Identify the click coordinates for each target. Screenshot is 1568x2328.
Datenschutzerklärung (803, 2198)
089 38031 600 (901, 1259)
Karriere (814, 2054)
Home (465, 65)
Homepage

= = = =

§ EXERCISE REQUIREMENTS: When you reach this point, go back and write out each record above exactly.

§ EXERCISE RESPONSE:
Identify the click coordinates for each target. Screenshot is 1568x2328.
Datenschutzerklärung (803, 2198)
089 38031 600 (901, 1259)
Karriere (814, 2054)
Home (465, 65)
Homepage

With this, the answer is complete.